The Diagnostic and Statistical Manual for Mental Disorders, 5th Edition (DSM-5) defines opioid use disorder as a problematic pattern of opioid use leading to clinically significant impairment or distress, as manifested by at least two of the following, occurring within a 12-month period…
Opioid tolerance usually does not develop in patients with cancer who are being treated for pain; the need for increasing doses in those patients typically is due to an increasing level of pain.
Really? So, when a patient has cancer, their pain is real… as opposed to every other pain patient? And what happens when a cancer patient complains of increasing pain even when they’re in remission? Are they still believed? Will a cancer patient who’s in remission but still suffering from chronic pain — say from the after effects of treatment or surgery — also be denied pain medications? Or if you have cancer, does that give you access to prescription pain medication for life?

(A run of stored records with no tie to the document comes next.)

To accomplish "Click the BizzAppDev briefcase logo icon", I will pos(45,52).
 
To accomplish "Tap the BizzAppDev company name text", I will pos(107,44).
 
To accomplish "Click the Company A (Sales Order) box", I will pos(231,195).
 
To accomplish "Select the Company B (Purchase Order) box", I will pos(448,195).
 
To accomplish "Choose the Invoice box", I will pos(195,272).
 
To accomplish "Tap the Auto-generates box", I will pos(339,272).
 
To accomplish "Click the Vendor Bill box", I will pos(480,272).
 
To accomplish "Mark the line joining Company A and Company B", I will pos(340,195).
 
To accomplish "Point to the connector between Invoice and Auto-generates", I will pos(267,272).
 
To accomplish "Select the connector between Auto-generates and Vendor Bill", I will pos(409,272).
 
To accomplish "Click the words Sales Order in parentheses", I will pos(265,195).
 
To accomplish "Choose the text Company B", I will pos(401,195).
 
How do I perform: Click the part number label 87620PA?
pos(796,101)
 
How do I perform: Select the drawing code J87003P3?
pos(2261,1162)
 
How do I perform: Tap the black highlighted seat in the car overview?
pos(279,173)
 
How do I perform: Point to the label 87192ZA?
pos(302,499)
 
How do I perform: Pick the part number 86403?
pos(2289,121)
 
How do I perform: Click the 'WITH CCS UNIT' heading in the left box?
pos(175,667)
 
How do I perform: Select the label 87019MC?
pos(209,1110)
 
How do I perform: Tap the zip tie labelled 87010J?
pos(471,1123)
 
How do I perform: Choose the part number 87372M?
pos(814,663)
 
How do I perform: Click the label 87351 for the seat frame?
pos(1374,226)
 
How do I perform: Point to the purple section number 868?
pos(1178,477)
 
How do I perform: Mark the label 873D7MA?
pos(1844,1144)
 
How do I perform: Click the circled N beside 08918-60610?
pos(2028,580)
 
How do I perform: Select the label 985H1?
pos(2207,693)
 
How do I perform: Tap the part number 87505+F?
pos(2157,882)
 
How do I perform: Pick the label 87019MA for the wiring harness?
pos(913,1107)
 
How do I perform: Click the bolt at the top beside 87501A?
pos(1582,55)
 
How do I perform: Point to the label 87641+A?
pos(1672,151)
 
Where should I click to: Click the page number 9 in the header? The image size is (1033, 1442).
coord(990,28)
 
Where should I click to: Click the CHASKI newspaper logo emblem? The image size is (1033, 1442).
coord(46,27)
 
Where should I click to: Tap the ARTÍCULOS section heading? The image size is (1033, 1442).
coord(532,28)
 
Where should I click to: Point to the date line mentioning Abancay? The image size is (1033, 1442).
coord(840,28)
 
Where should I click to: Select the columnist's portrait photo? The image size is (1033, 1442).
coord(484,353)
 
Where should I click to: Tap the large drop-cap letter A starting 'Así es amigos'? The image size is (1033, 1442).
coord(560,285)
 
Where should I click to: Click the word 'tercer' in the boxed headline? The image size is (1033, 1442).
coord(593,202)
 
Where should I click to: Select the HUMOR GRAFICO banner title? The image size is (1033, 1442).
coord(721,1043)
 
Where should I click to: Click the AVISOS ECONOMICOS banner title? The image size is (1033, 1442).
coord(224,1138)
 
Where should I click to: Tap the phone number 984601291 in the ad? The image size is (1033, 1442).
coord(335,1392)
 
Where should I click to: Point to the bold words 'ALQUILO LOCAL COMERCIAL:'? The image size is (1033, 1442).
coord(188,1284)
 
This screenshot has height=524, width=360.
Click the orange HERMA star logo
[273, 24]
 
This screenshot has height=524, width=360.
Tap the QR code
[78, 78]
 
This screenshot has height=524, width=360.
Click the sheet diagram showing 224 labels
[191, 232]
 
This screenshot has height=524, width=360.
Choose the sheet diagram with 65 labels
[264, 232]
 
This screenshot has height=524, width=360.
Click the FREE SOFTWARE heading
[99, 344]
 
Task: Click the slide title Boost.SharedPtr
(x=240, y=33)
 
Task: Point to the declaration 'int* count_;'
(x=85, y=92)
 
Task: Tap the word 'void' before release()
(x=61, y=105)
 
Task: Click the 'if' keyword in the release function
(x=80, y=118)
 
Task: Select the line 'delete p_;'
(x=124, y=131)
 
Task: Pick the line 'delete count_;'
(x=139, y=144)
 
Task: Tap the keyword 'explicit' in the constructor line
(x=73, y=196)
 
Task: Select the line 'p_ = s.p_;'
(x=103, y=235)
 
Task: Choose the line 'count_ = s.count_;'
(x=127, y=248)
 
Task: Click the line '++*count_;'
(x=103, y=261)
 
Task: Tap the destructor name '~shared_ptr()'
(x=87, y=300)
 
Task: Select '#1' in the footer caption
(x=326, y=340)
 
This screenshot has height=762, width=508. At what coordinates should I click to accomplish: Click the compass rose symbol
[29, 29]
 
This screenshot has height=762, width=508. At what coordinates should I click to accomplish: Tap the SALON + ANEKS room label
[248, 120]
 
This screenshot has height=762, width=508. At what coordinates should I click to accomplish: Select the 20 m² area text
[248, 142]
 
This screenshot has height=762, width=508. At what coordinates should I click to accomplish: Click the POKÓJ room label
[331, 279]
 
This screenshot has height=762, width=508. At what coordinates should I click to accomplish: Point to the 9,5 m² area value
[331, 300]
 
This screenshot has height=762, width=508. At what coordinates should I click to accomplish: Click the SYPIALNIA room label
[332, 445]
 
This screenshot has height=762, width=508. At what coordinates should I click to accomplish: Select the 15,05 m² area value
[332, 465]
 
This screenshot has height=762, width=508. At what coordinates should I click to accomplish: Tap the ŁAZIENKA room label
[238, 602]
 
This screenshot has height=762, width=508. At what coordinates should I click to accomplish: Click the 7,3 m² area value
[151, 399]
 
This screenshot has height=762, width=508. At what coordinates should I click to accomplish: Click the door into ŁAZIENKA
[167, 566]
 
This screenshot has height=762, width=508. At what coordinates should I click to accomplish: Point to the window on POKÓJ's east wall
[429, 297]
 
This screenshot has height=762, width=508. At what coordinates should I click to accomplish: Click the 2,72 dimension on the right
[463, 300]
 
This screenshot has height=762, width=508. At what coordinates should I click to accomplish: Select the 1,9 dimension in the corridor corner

I wonder how many of the other 100 million chronic pain patients would agree that only cancer pain is real?
I tell you what, cancer is your ticket to having your pain levels believed. Since the medical industry developed and created tests for cancer, this medical condition can be “proven.” Since there are no tests for many chronic pain conditions, or even for mental conditions like PTSD, then too bad, so sad — doctors don’t believe you.
Guess what? Patients don’t believe doctors anymore, either. So there.